И почему бы мне действительно не пойти спать. На этом подоконнике я отсидела себе уже всю задницу только так.
14. Девяносто килограммов мудака
Вообще, просыпаться было здорово. Если тебя, разумеется, никто не тормошил ни тем, что окна пора выдраить и столы, ни требованием утреннего минета. В такие дни, когда за окном не небо, а чистый свинец, а ты в одеяло укутался и сонный, как кот. Щекой греешься о подушку, придрёмывая время от времени, потому что ленивая тёплая нега ещё не до конца выпустила тебя из своих объятий. Просыпаться было здорово.
Обнаруживать, что ты лежишь под чьей-то тяжёлой рукой, – не очень.
– Ланкмиллер! – ошарашенно зашипела я. – Мы же по раздельности засыпали!
Если мне не изменяет память, я вообще осталась в той самой маленькой комнате на матрасе с васильками. Слишком долго думала свои тупые мысли в тишине и случайно отрубилась, сама того не заметив. Почему я вдруг проснулась в хозяйской спальне, было для меня на данной момент основной загадкой человечества.
Услышав в ответ сонное мычание, я поняла, что разбудила его по дурости, и сразу же приутихла, опасаясь ланкмиллерского гнева, но спустя минуту всё равно осторожно поинтересовалась, с опаской отодвигаясь чуть дальше:
– З-зачем ты меня сюда притащил?
Кэри сдавленно прыснул в кулак и поднял на меня прямо совсем какие-то бесстыжие глаза, в которых отчётливо читался подвох. Я растерянно нахмурилась, не понимая, с чего это он так радостно ухмыляется.
– У тебя амнезия, а не склероз. Давай-ка, девочка моя, поднапряги память.
Я сдвинула брови, следуя его совету, и досадливо заурчала, вспоминая детали минувшей ночи. Хотя, если быть до конца точной, это случилось утром. Я сама пришла к нему, потому что замёрзла нечеловечески. Одеяло в той комнате было тонкое, та же простынка по сути: в наступивший вместе с рассветом морозильник оно не грело совсем, поэтому я решилась на стратегическую передислокацию.
В такой холод к кому угодно под одеяло залезешь, даже к Генриху. А мучитель как раз тогда вернулся из своих отелей. Кажется, тогда он даже бормотал мне что-то ласковое в макушку, что-то вроде «котик» и «замёрз, маленький».

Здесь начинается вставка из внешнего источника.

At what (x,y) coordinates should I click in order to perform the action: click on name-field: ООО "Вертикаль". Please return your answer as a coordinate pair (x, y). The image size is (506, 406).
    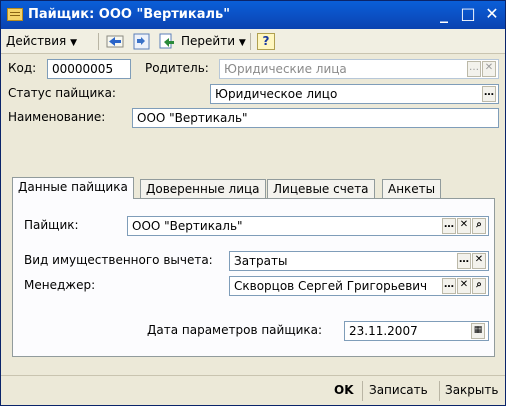
    Looking at the image, I should click on (316, 118).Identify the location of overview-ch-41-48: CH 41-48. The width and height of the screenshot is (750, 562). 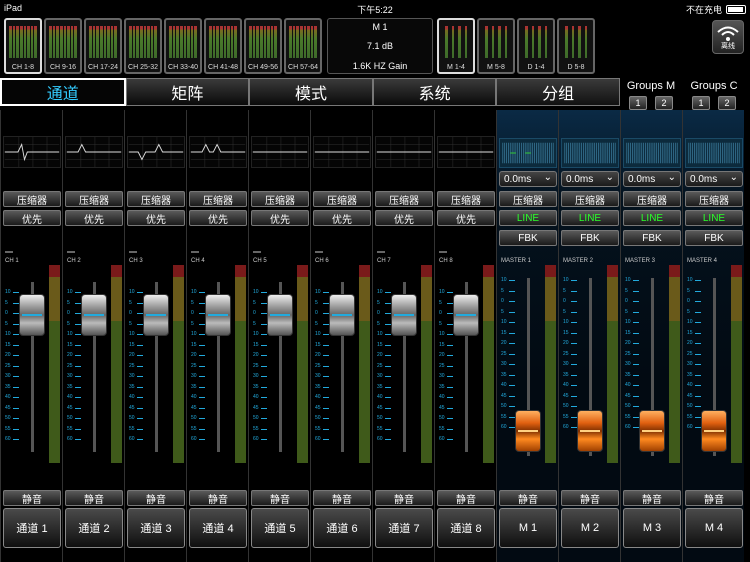
(223, 46).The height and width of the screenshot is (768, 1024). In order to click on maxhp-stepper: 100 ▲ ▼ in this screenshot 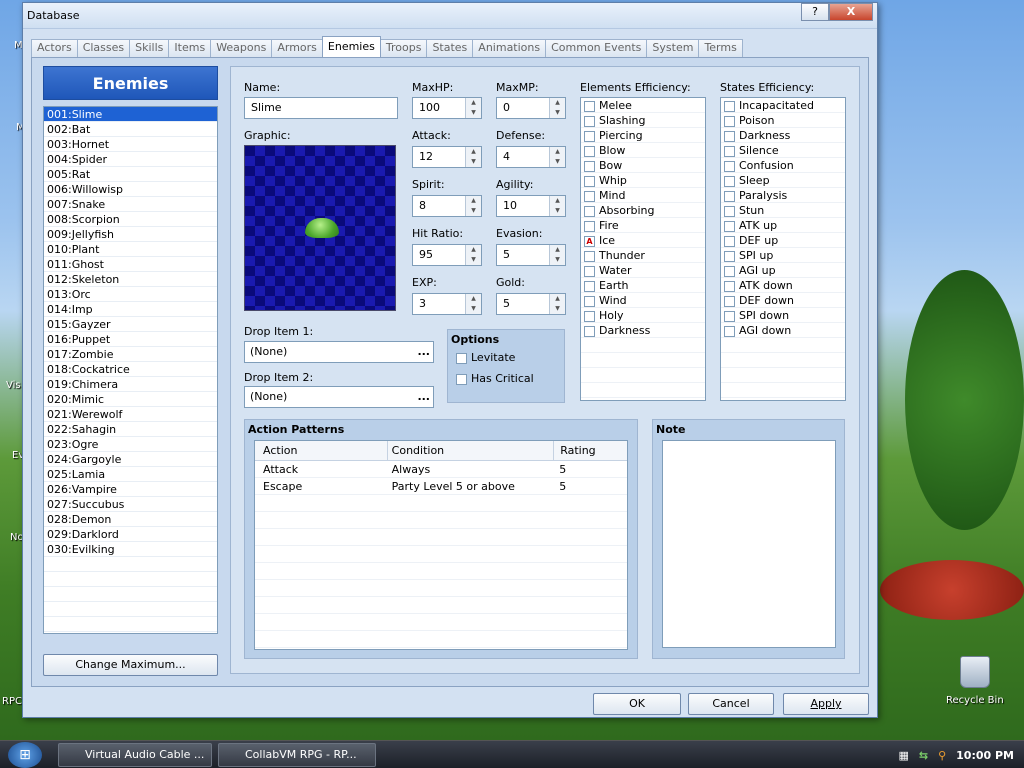, I will do `click(447, 108)`.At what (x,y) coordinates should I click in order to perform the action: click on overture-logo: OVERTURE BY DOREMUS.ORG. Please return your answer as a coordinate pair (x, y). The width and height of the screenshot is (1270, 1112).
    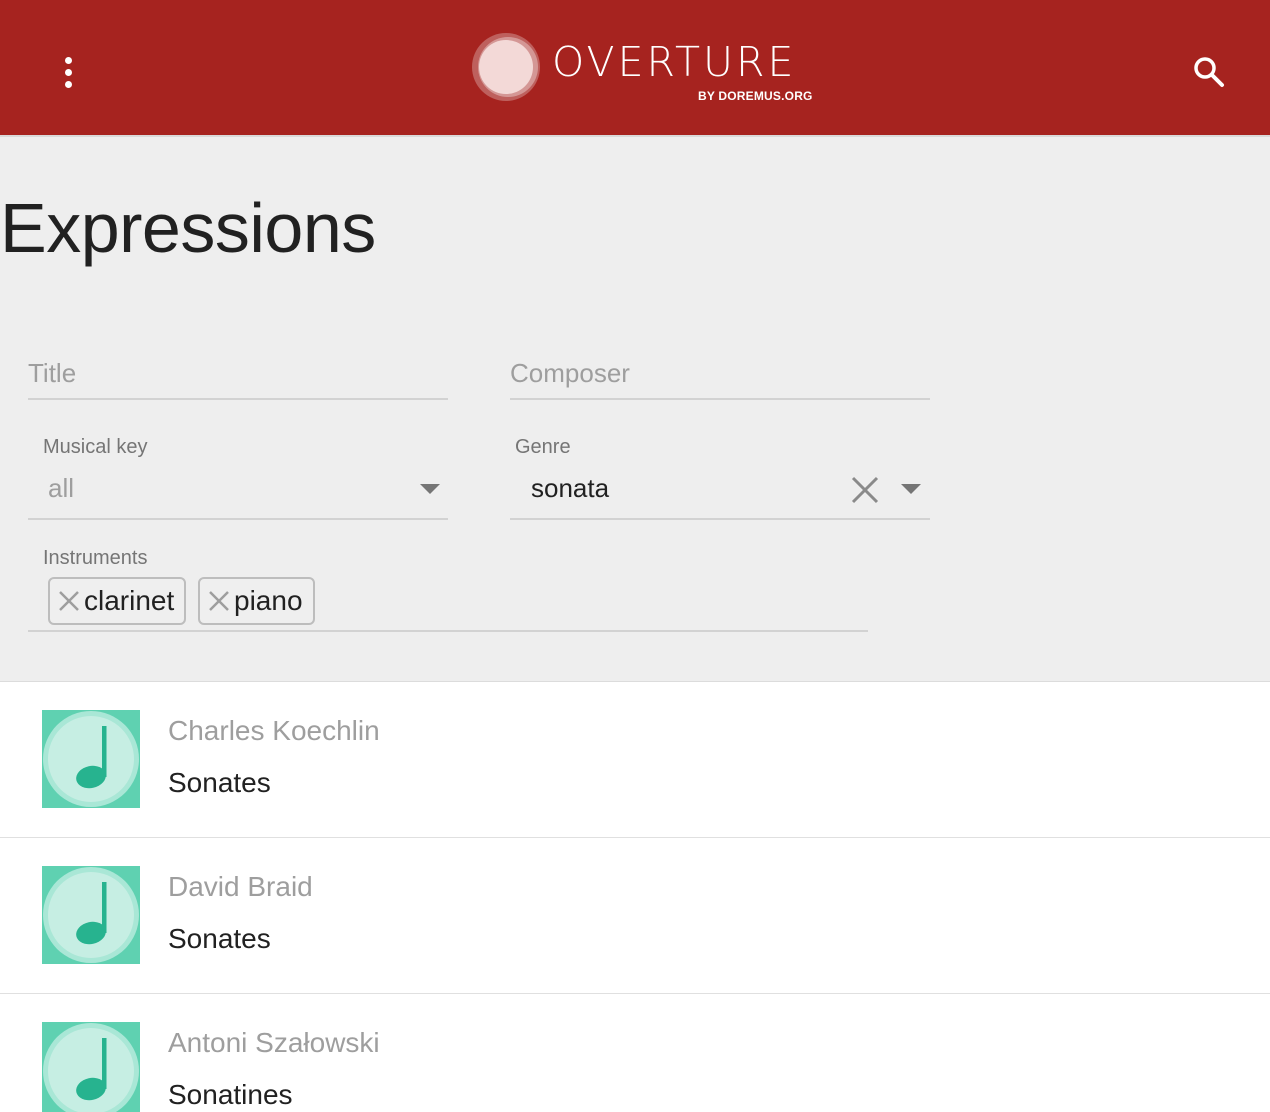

Кэри вдруг притиснул к себе так крепко, что даже перехватило дыхание. Любитель душевных объятий, которые очень сложно пережить, не задохнувшись. Я попыталась кое-как вывернуться из этой хватки, чем спровоцировала хозяйское недовольство.
– Кику, ну не отпихивайся, это так утомляет, – Ланкмиллер навис надо мной, прижав запястья к покрывалу. – Все хорошо, разве тебе больно?
И правда, чего это я. Замерла, глядя в его лицо, чувствуя вдруг странную болезненную потребность повторить за ним эти фразы. «Всё хорошо». «Мне не больно». Пришлось прикусить язык, буквально глотая их вместе с воздухом, чтобы они случайно не вырвались наружу. «Сделай так ещё». «Обними меня».